__DOCUMENT SEGMENT__

How to mod old Class AB AMP to make it over current proof

Hello,

I had repaired an old Trace Elliot GP7 SM300 (300W bass amp from a friend). Some transistors defective and a break on a pcb trace, which will have been the cause of it's first death. During the test on a 15" (4 Ohm) i cranked up the volume and at a loud level all the transistors went into meltdown again. After some research, the design basically does not seem to be so super destruction-proof. I assume the repair attempt was actually successful, it was just too much somewhere during testing.

The question: can the circuit be made a little more damage-proof with a manageable amount of effort?
gp7sm300.jpg


There was already a modification (by someone else). The red resistor was soldered on the bottom side of the PCB.

The service manual is available here, for example: https://elektrotanya.com/trace-elliot_gp7_150-300watt_sm.pdf/download.html if necessary.
The toroidal transformer is primarily fused with T3.15A and there is approx. +-70V after the rectifier.

__RECORDS PROVIDED__
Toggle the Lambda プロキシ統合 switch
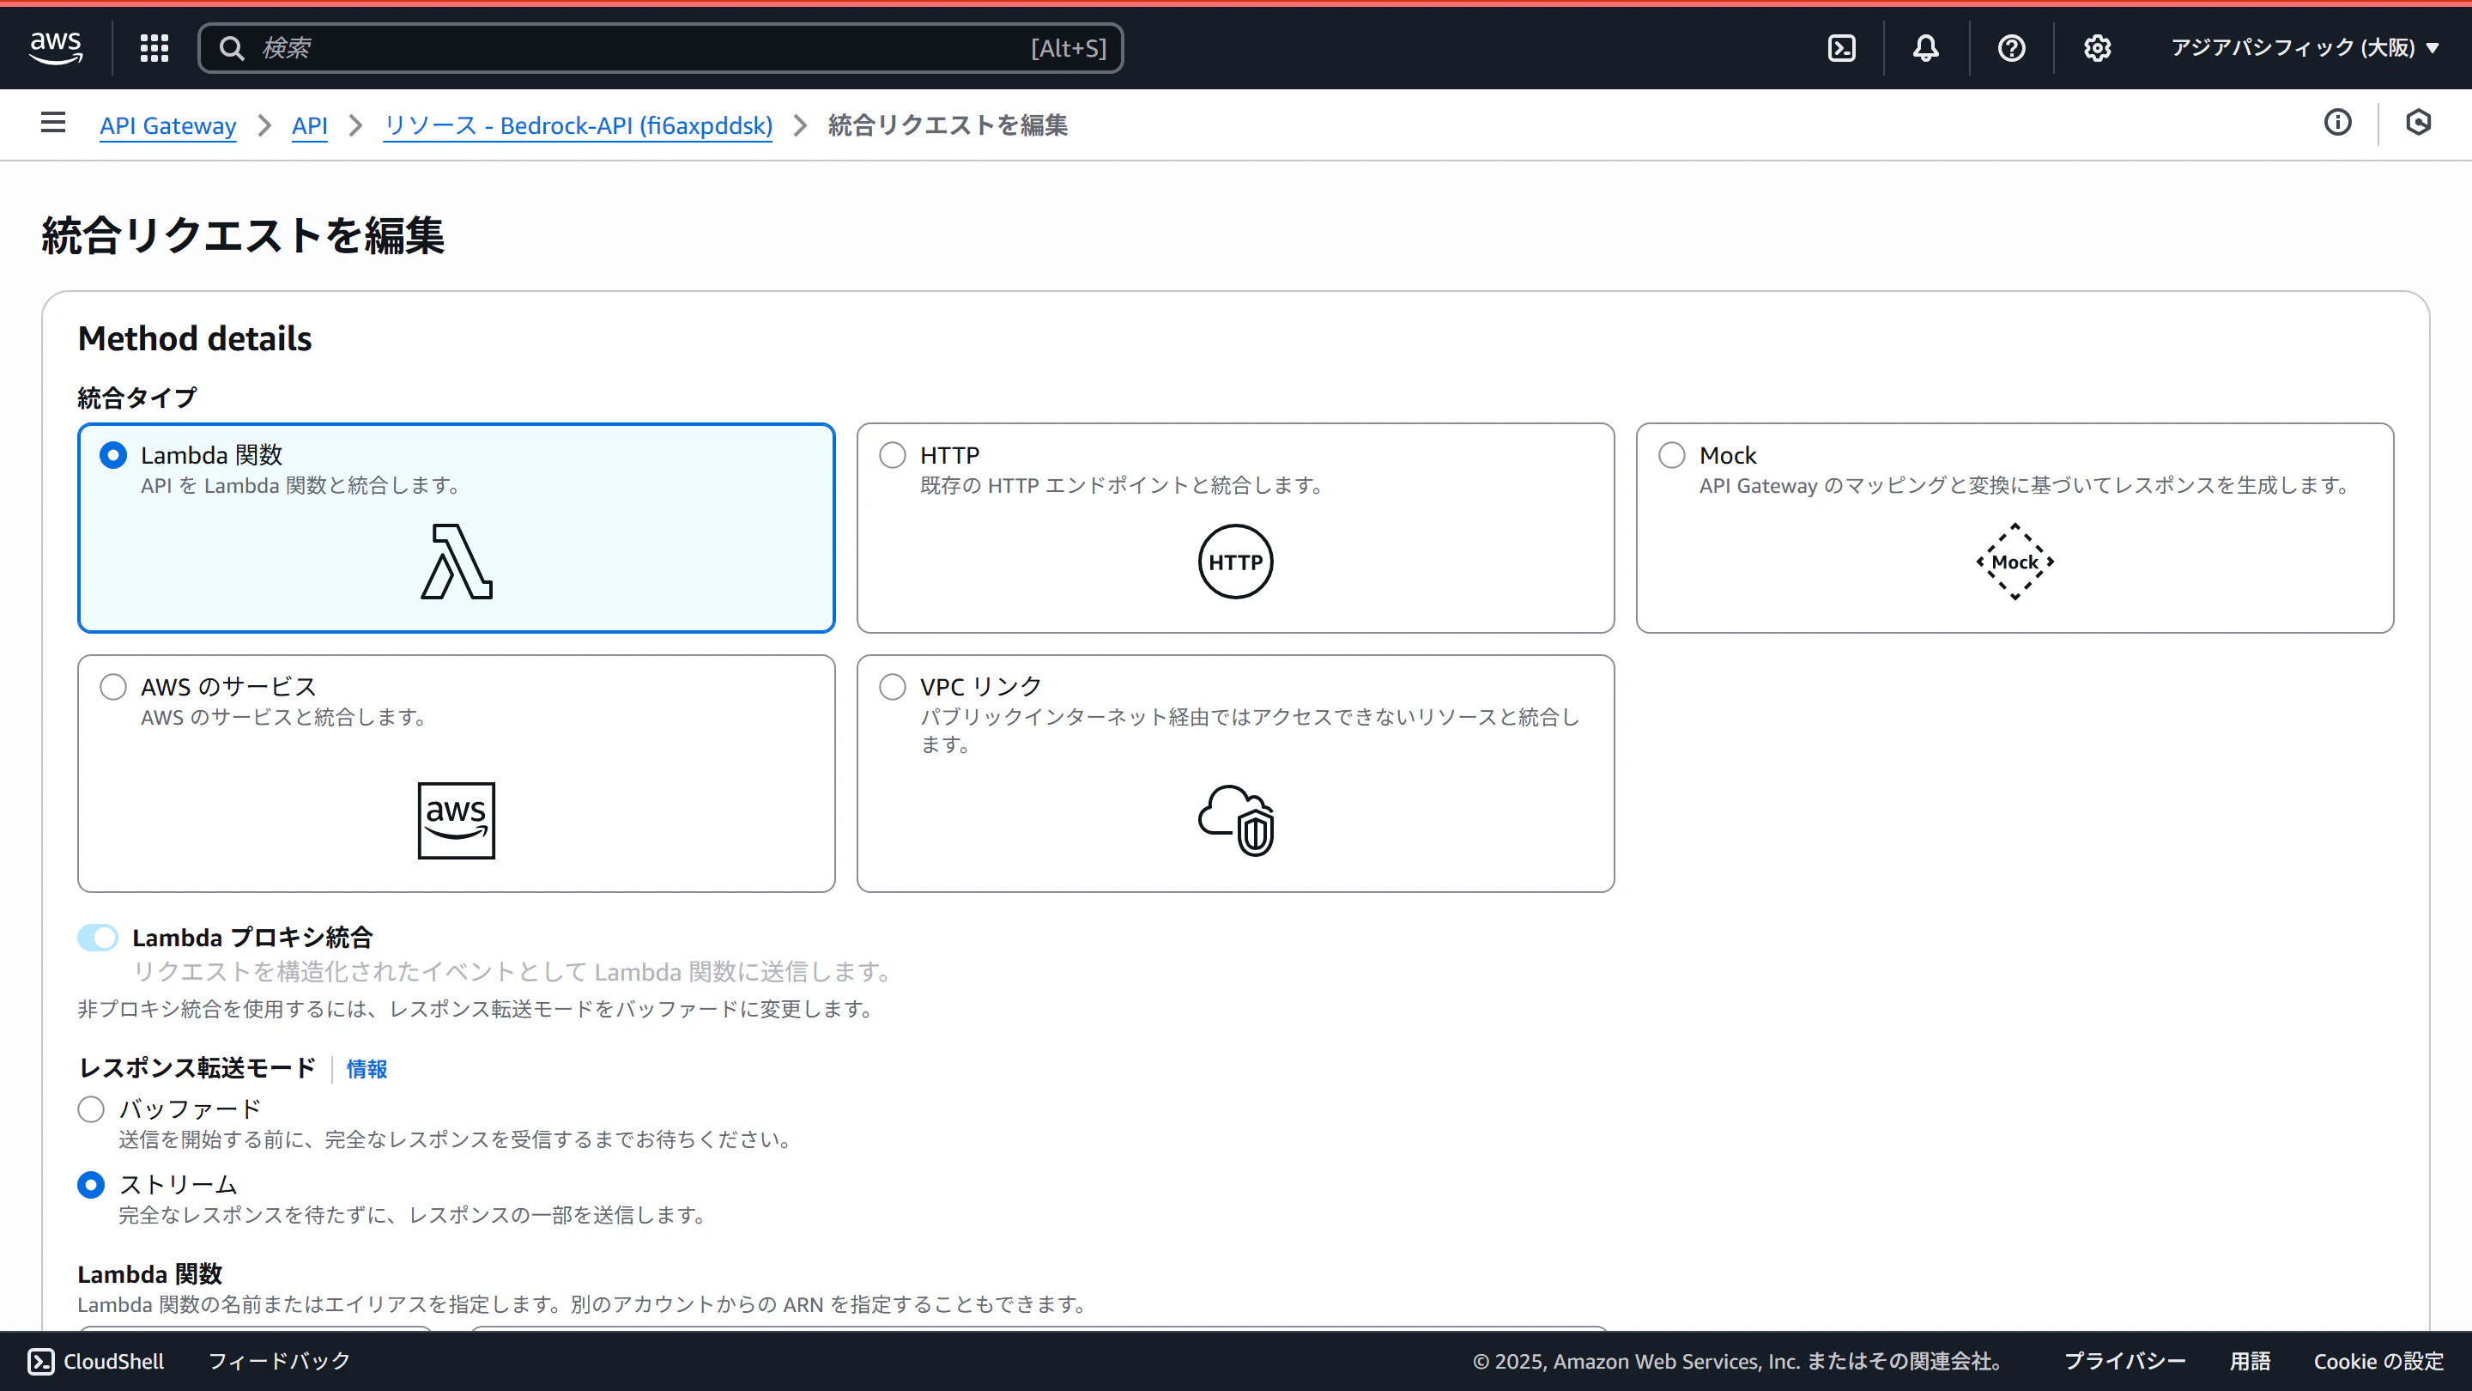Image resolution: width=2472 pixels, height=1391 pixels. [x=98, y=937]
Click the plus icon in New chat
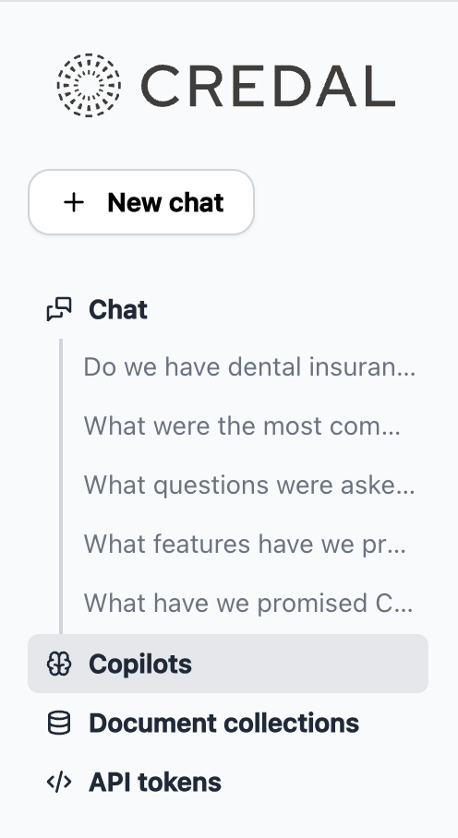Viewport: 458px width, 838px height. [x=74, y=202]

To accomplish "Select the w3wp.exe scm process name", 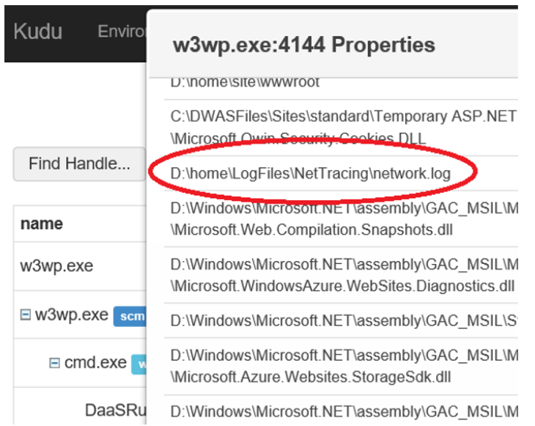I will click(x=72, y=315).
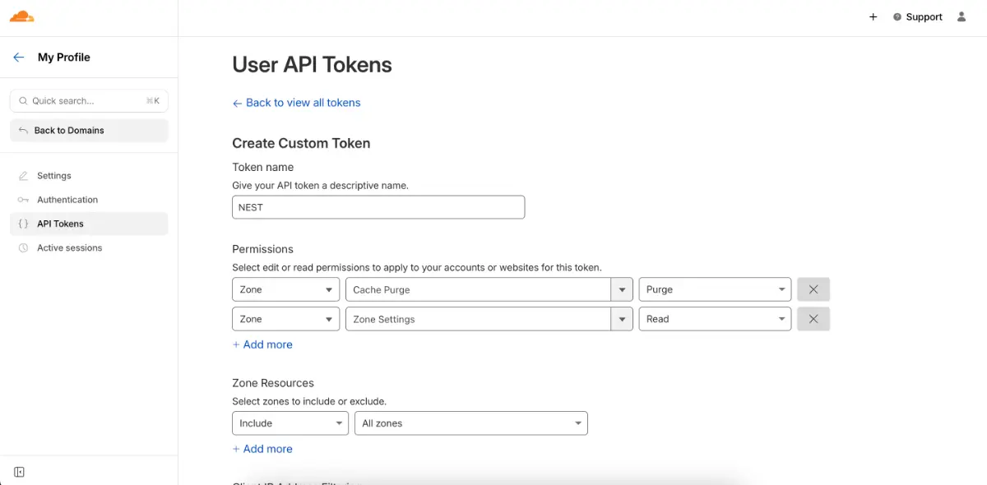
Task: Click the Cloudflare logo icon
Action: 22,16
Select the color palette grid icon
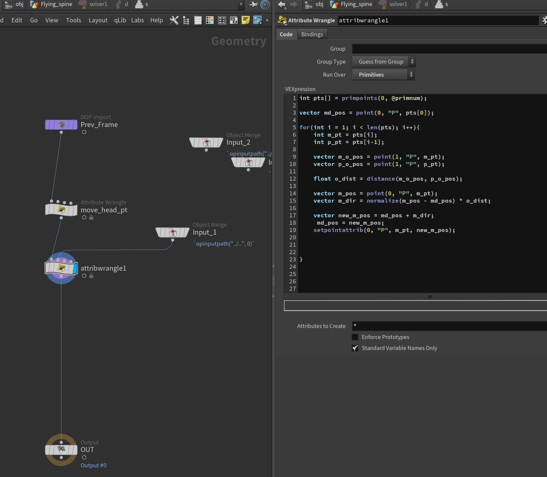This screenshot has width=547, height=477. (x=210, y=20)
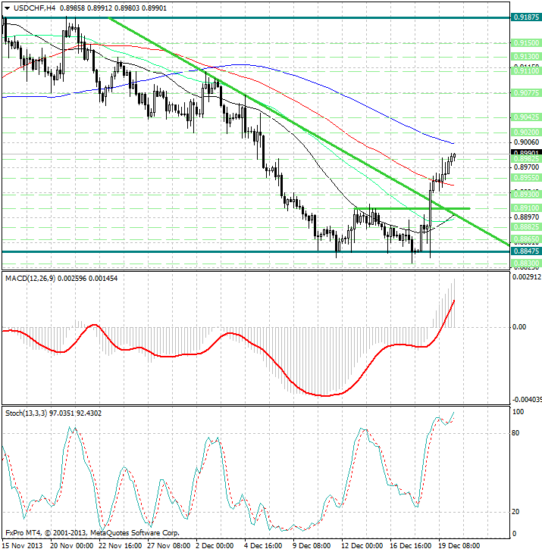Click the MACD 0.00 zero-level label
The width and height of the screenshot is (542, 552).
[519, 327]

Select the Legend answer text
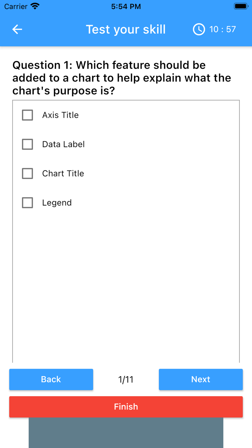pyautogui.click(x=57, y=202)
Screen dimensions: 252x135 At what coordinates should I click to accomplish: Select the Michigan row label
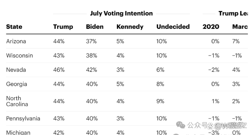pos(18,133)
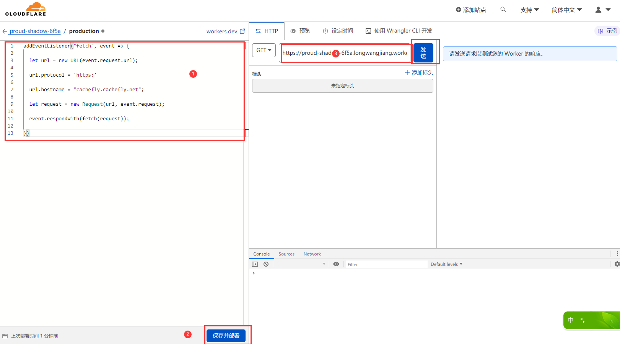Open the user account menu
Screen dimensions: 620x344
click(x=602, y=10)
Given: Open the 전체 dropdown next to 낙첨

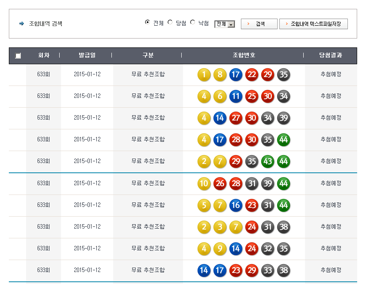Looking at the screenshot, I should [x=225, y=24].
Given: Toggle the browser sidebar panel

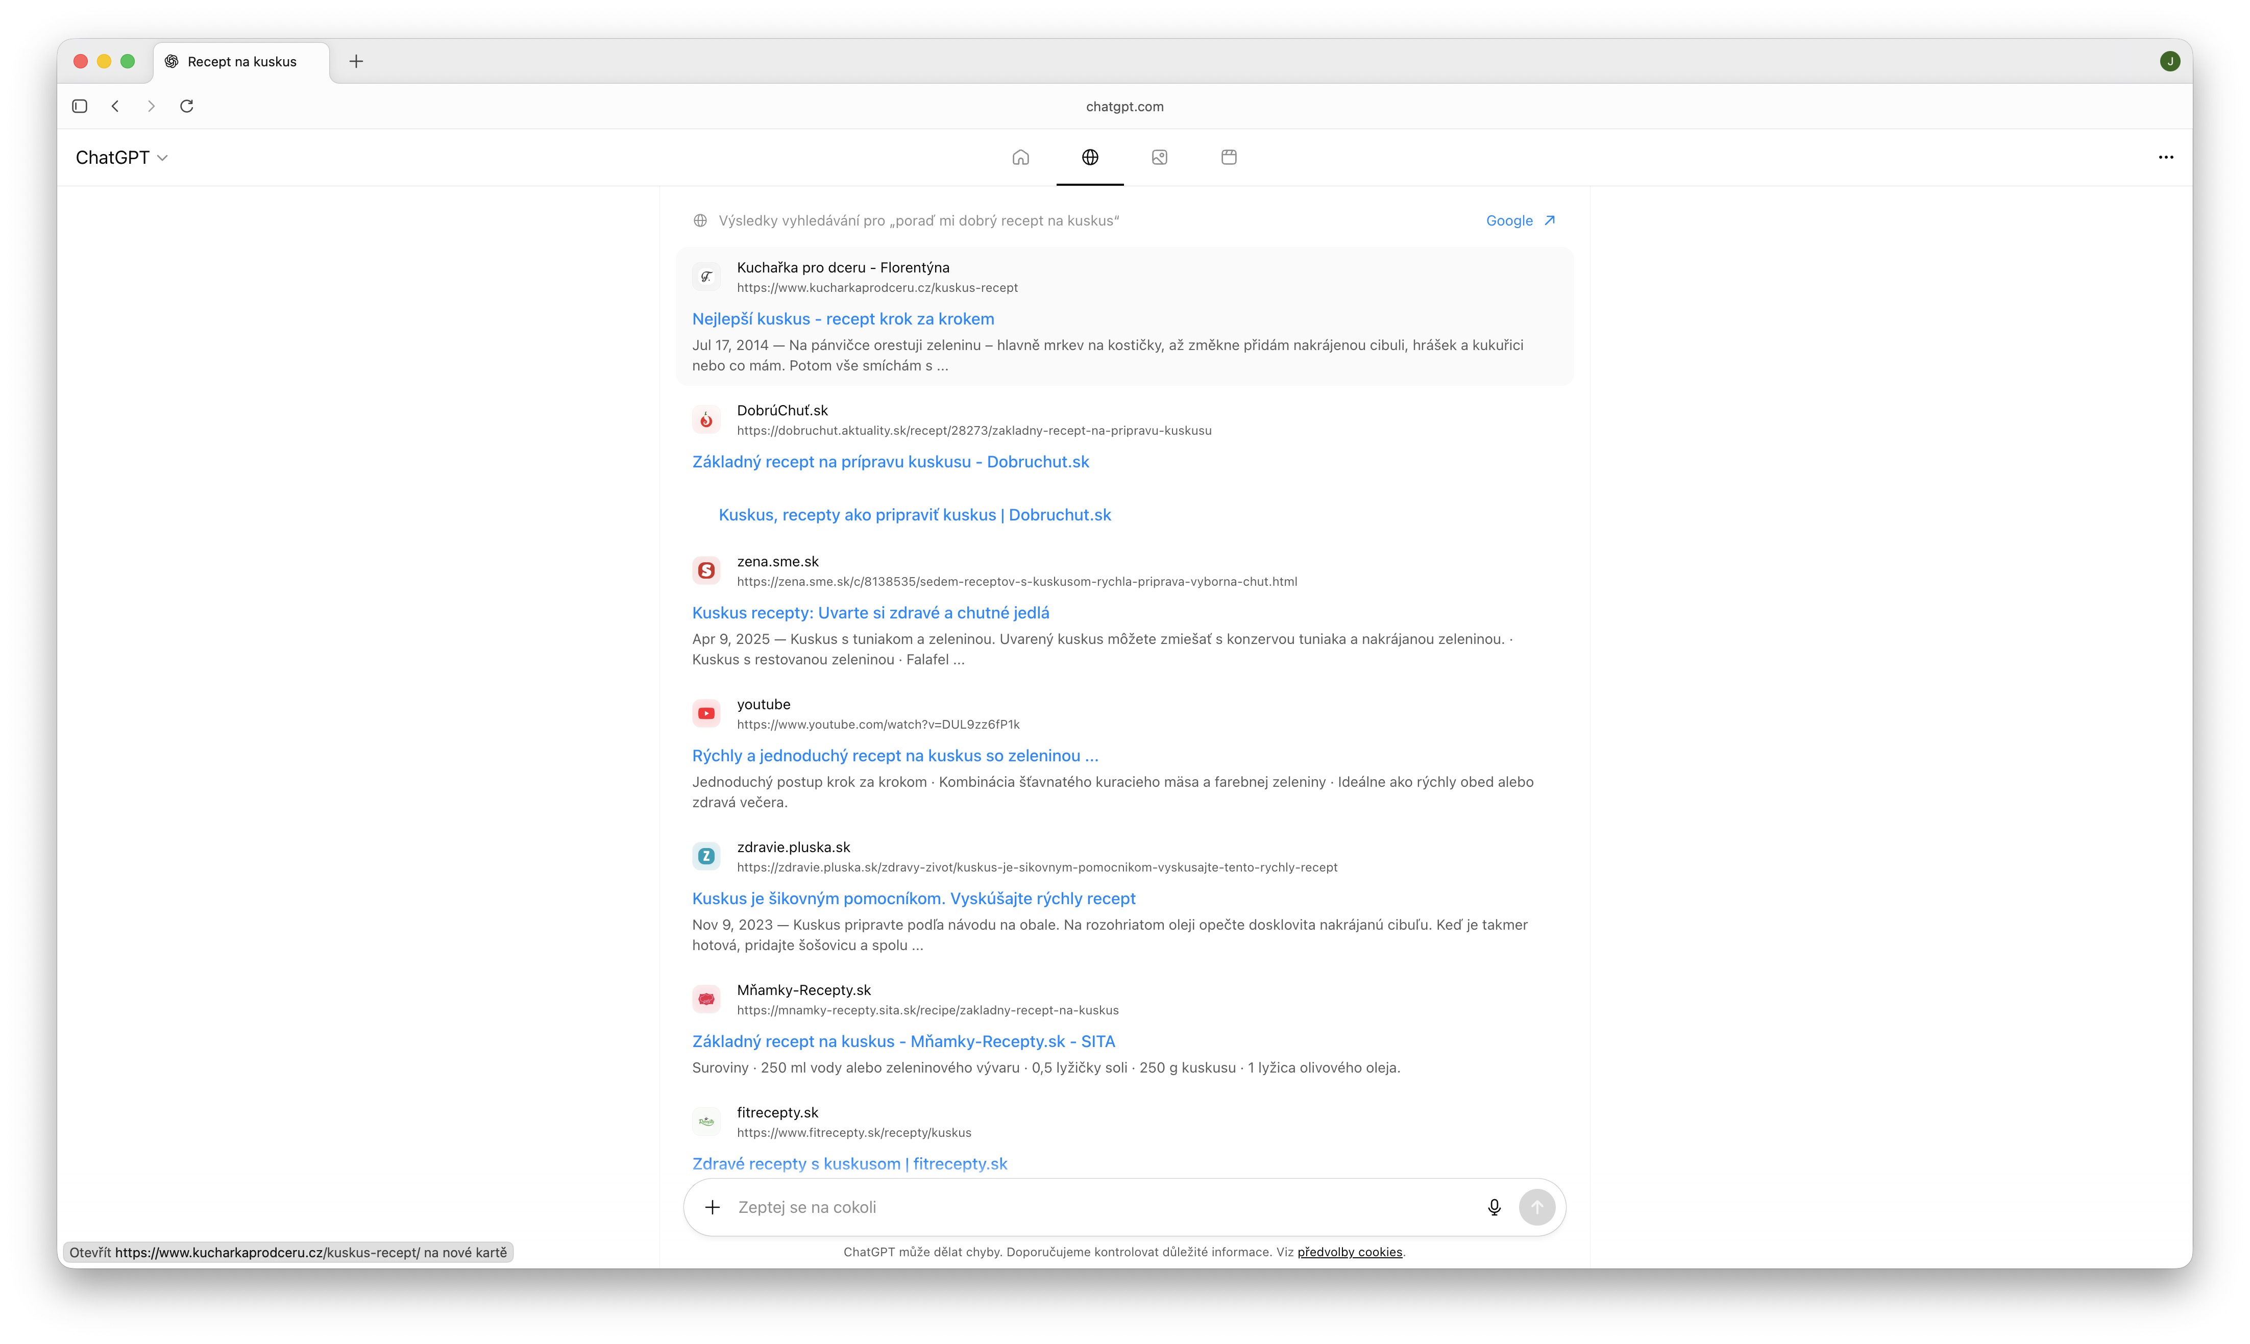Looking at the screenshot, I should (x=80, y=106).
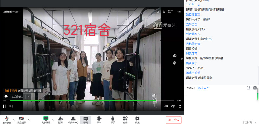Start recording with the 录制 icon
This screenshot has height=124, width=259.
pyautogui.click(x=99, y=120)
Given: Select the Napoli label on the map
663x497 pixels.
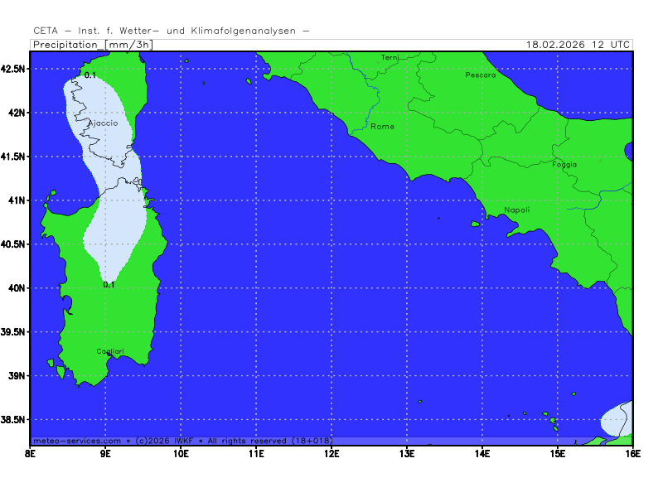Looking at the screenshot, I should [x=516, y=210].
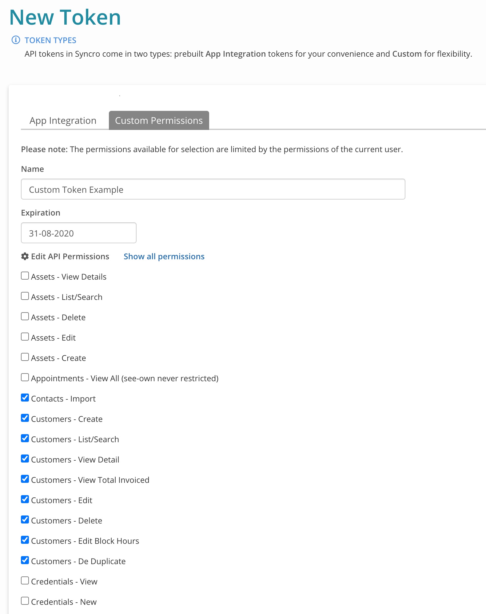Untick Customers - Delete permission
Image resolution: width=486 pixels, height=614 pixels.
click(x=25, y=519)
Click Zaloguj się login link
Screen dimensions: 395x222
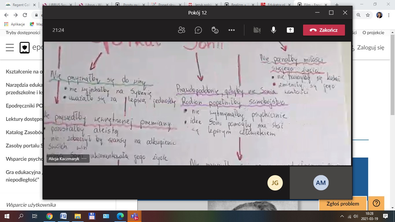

__TASK INSTRUCTIONS__
Please sum up the amplifier post above in two sentences.

__TASK RESPONSE__
The writer repaired a friend's Trace Elliot GP7 SM300, a 300W bass amp with defective transistors and a broken PCB trace, but all the transistors failed again when the volume was turned up loud during a test on a 4-ohm 15" speaker. The writer asks whether the circuit can be made more damage-proof with a manageable amount of effort, noting an earlier modification by someone else, a T3.15A primary fuse on the toroidal transformer, and roughly ±70V after the rectifier.